How Does a Person Become an Addict?
Whether you or someone you love has become addicted to drugs or alcohol, the big question weighing on your mind is likely to be, “How did this happen?” While there is no one, concrete way that a person becomes an addict, there are a number of factors that contribute to addiction. At some point in the mind of an addicted individual, the way that the brain processes pleasure and reward changes. Unfortunately, there’s no way for any person to go back to “normal” use of alcohol or drugs once they have become an addict. Recovery from addiction is dependent on sobriety. However, it may help to know some of the steps on the path to becoming an addict in the first place, so that you can recognize the tendency in yourself and avoid it in the future.
Addiction is Part of a Larger Problem
Addicts are unhappy people while they are actively in a disease state. While they may insist that they need a substance in order to be happy, the truth is that they aren’t even happy when they have the substance of their choice. There is a saying in alcohol recovery, “One is too many, a million is never enough.” Individuals who are active in their addiction are chasing after a high that doesn’t exist, and taking larger and larger doses to try and achieve the feeling they had the first time they used. The fact of the matter is that these individuals are afraid, angry, and miserable.

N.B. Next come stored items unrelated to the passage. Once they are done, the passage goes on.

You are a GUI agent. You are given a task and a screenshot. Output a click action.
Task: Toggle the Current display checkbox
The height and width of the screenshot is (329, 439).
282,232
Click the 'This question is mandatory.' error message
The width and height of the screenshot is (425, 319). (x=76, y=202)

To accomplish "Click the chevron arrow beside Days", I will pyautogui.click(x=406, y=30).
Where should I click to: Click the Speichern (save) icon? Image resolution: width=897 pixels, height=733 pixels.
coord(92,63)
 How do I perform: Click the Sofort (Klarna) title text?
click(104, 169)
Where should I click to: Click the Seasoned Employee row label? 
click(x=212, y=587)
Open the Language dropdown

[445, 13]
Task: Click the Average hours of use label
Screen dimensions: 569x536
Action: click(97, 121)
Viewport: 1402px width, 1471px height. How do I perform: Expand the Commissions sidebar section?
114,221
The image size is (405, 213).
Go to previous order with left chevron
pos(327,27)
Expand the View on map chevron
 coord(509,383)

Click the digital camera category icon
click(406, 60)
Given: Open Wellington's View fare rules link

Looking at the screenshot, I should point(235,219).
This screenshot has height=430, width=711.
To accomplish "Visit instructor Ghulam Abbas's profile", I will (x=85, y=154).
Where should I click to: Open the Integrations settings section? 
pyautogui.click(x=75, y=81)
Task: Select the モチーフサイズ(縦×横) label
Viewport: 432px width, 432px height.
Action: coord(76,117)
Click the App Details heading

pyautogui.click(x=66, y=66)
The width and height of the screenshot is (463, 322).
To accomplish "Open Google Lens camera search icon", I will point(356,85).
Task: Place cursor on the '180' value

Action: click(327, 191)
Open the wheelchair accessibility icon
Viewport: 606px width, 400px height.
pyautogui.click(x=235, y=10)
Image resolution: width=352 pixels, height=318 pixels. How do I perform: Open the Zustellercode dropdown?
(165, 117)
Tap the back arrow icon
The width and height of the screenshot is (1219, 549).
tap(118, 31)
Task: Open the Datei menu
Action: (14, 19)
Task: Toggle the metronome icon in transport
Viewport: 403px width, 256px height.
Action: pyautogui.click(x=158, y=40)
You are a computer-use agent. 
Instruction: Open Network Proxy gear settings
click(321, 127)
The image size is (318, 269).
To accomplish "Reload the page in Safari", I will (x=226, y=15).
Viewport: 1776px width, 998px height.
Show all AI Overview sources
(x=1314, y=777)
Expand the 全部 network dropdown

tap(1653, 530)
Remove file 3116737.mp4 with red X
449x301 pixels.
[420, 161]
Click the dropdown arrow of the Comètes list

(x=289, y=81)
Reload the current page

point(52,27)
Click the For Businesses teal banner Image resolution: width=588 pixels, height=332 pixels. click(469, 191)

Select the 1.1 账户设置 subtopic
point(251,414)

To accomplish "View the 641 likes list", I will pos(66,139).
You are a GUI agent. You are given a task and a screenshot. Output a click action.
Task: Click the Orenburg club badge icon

Addiction doesn’t happen in a vacuum. While some drugs have a higher potential for addiction than others, there is a distinct difference in the minds of individuals who go on to become addicts versus those who are able to use or take addictive substances “normally.” Some theories even suggest that addiction is not a disease in and of itself, but rather the symptom of a broader mental illness—and the close correlation between mental illness and addiction certainly seems to bolster that conclusion.
Addiction Runs in The Family
While scientists researching addiction haven’t been able to conclusively prove a direct genetic link, studies suggest that addiction tends to run in families for a multitude of reasons. In the case of alcohol, the same genes that code for eye pigmentation are the ones that assist the brain in feeling the effects of alcohol. If a person is blue eyed, their likelihood of becoming an alcoholic is increased for the simple reason that their tolerance for alcohol tends to be higher. By the same token, there are some genetic markers that scientists believe are related to addiction—they are markers for the parts of the brain that deal with pleasure and reward. However, the connection isn’t fully explained.
Another aspect of this is that early environment teaches addiction for many people. While an overall tendency from a genetic level is possible, it is undeniable that we learn how to cope with stress and upset from how our parents and loved ones do. A person who grows up in an environment with substance abuse is more likely to develop substance abuse problems later on in life. Things that we are taught at a young age are particularly hard to shake—and it doesn’t have to be a direct lesson. Even just seeing parents and loved ones engaging in substance abuse behaviors in response to stress “teaches” us that this is the way to handle the situation.
While there are many individual paths to addiction, understanding the root causes of the disease are an important aspect of drug and alcohol treatment. While withdrawals from alcohol or drugs are uncomfortable and unpleasant, a healthy life is a major reward.